From John Guess: I am so sorry to hear of the passing of Russ Passarella. Before we both were Chase Alums, I knew Russ when we were undergraduate students at Johns Hopkins. He was the epitome of grace and integrity. One of the most decent people you would have meet.


In Memoriam: Russ Passarella, 69


Russell (Russ) Passarella, who rose at Chase Manhattan to become CFO of Global Private Banking and Asset Management, died of cancer on July 8, 2017, in Tucson, AZ. He was 69 years old.


Born in Milford, CT, Passarella was a member of the Johns Hopkins University Class of 1970 and, in 1971, the first person to serve in the position of young trustee on JHU's board of trustees.


At the time of his death, Passarella was an independent financial consultant and member of the advisory board for the Hopkins-Nanjing Center.


Passarella had a long and distinguished career in international finance.
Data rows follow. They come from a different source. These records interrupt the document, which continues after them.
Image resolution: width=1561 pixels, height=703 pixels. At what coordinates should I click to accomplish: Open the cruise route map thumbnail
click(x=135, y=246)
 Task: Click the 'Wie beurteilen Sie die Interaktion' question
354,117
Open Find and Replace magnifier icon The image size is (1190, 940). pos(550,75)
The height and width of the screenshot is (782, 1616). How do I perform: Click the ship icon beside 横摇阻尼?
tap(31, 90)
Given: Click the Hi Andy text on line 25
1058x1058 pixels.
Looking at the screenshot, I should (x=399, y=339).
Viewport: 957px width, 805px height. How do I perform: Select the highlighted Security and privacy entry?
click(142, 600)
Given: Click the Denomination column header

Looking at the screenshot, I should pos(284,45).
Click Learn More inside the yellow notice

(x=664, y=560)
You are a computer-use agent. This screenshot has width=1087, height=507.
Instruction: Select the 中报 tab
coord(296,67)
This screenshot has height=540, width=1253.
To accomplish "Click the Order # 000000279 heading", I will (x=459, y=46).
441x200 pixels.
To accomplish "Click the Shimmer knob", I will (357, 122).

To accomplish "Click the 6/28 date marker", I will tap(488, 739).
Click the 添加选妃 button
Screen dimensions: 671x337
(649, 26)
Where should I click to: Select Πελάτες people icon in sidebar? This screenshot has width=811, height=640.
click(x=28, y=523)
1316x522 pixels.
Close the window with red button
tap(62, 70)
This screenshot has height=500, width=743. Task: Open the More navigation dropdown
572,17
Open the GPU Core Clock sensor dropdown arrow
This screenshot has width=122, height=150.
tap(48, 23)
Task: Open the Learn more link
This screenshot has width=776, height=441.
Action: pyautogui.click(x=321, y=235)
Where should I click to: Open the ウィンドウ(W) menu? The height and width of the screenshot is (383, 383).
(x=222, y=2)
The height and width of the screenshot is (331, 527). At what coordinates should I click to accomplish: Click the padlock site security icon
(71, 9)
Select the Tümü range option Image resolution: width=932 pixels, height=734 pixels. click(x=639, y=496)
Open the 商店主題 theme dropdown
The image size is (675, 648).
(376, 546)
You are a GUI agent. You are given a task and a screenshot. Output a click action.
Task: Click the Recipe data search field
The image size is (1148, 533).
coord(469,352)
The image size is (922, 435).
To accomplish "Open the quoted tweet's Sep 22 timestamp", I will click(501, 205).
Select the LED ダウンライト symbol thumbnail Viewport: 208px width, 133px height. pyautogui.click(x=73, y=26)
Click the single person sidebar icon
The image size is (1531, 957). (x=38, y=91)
He earned his MBA at Harvard Business School in 1972 and began working for the asset management firm Paine Webber.


He joined Chase Manhattan Bank in 1975. He left in 1998 to join American Express International in  Hong Kong, where he served from 1999 to 2001 as the CFO in the Pacific Rim. He returned to the United States as CEO of Phoenix Biometrics, Inc., a biomedical startup in Tucson, before ending his career as an independent financial consultant.


He is survived by his daughter, Chase, and his former wife, Margo Harrison.


Donations in his memory should be sent to the Hopkins-Nanjing Center.